Seseorang yang lahir di Amerika Serikat tetapi tumbuh dalam keluarga Meksiko, India atau Thailand bisa saja sejak kecil terbiasa makan cabai.
Sebaliknya, orang Indonesia yang sejak kecil tidak menyukai cabai juga bisa memiliki toleransi yang rendah. Dengan kata lain, budaya makanan lebih berpengaruh daripada paspor.
Anak yang diperkenalkan cabai sejak kecil punya pengalaman berbeda
Inilah yang membuat budaya makanan menjadi penting. Ketika seorang anak mulai mengenal makanan pedas sejak kecil, tubuhnya berulang kali mendapatkan paparan capsaicin.
Pada awalnya mungkin terasa menyengat. Tetapi setelah berulang kali, sensasi tersebut bisa menjadi sesuatu yang familiar.
Di sisi lain, seseorang yang sepanjang hidup hampir tidak pernah makan cabai akan mendapatkan pengalaman yang berbeda ketika tiba-tiba mengonsumsi makanan sangat pedas.
Itu sebabnya tingkat kepedasan yang dianggap biasa oleh satu keluarga bisa terasa ekstrem bagi keluarga lain.

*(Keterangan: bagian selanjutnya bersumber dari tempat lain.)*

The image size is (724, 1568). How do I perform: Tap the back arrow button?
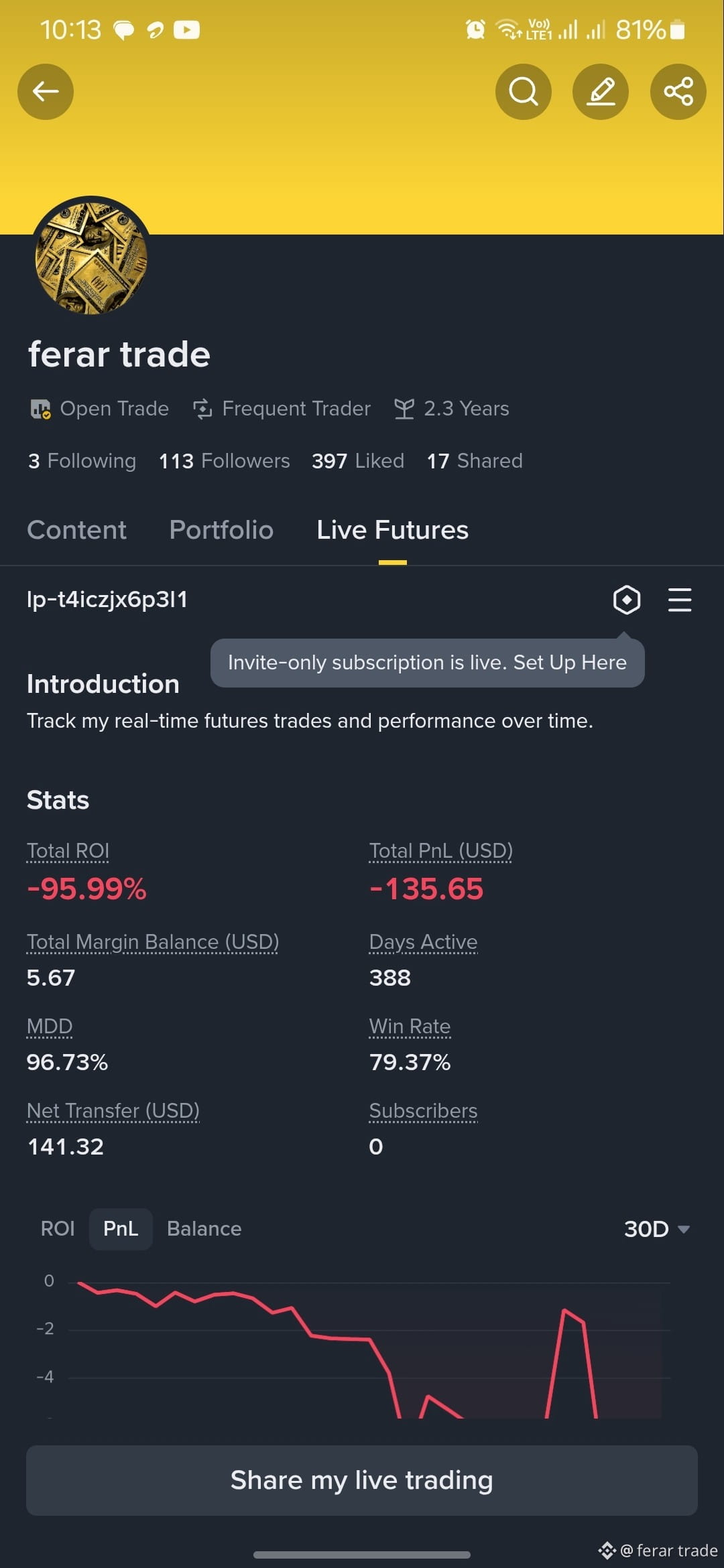point(46,92)
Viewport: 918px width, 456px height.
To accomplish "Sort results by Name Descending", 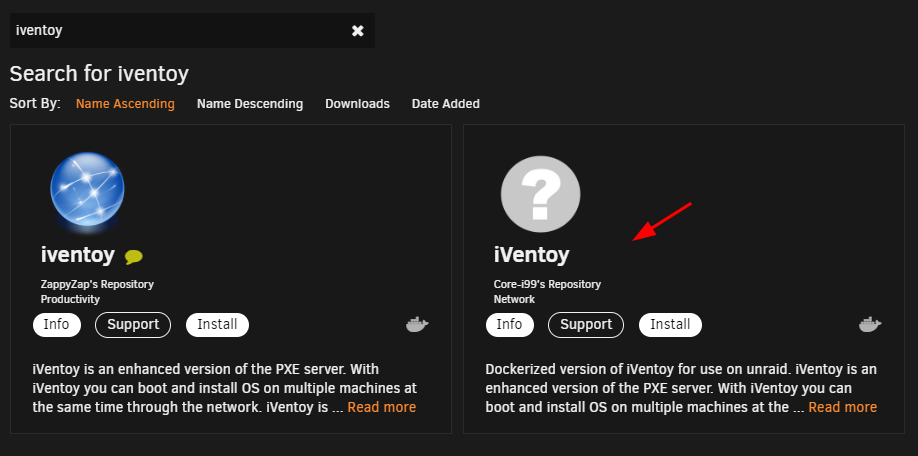I will 250,104.
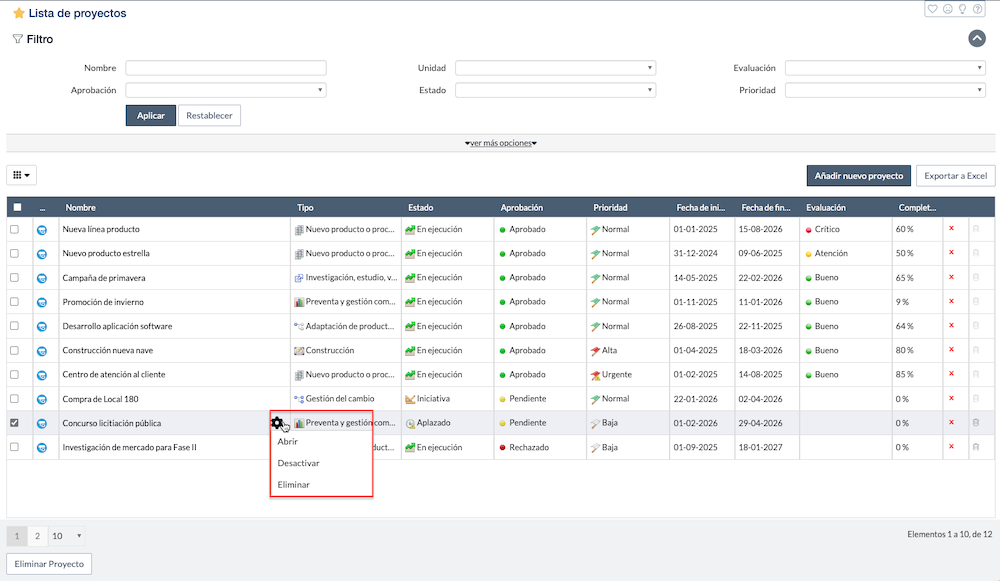Image resolution: width=1000 pixels, height=581 pixels.
Task: Open the question mark help icon
Action: [977, 9]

Pedas bahkan bisa menjadi sesuatu yan,g dicari
Hal yang lebih aneh lagi, manusia bukan hanya bisa terbiasa dengan rasa pedas. Sebagian orang justru mencari makanan yang semakin pedas. Padahal secara biologis, capsaicin memicu sistem saraf yang berkaitan dengan panas dan nyeri.
Ada unsur pengalaman dan respons tubuh yang membuat sensasi tersebut bagi sebagian orang berubah dari sesuatu yang tidak menyenangkan menjadi pengalaman yang justru dicari. Inilah salah satu alasan munculnya berbagai tantangan makanan superpedas.
Orang bukan hanya ingin makan makanan enak, tetapi juga ingin menguji, ‘Seberapa pedas yang masih sanggup saya tahan?’
Jadi, apakah orang Indonesia memang lebih tahan pedas?
Secara budaya, Indonesia memang termasuk negara dengan tradisi makan pedas yang kuat. Sambal hadir dalam berbagai bentuk dan hampir setiap daerah memiliki karakter pedasnya sendiri.
Tetapi mengatakan bahwa semua orang Indonesia secara biologis lebih tahan pedas daripada semua orang dari negara lain jelas tidak tepat.
Yang lebih masuk akal adalah, masyarakat yang sejak kecil dan secara rutin terpapar makanan pedas cenderung memiliki toleransi dan kesukaan terhadap pedas yang lebih tinggi.
Jadi ketika seseorang mampu menghabiskan sambal yang membuat orang lain menyerah, belum tentu ia mempunyai ‘lidah super’.
Bisa jadi selama bertahun-tahun, otaknya telah belajar bahwa sensasi terbakar dari cabai bukan sesuatu yang perlu dianggap sebagai ancaman besar.
Dan mungkin itulah salah satu rahasia mengapa bagi sebagian orang Indonesia, makan tanpa sambal justru terasa lebih menyiksa daripada makan dengan sambal. Bukan karena lidahnya kebal. Otaknya sudah terbiasa.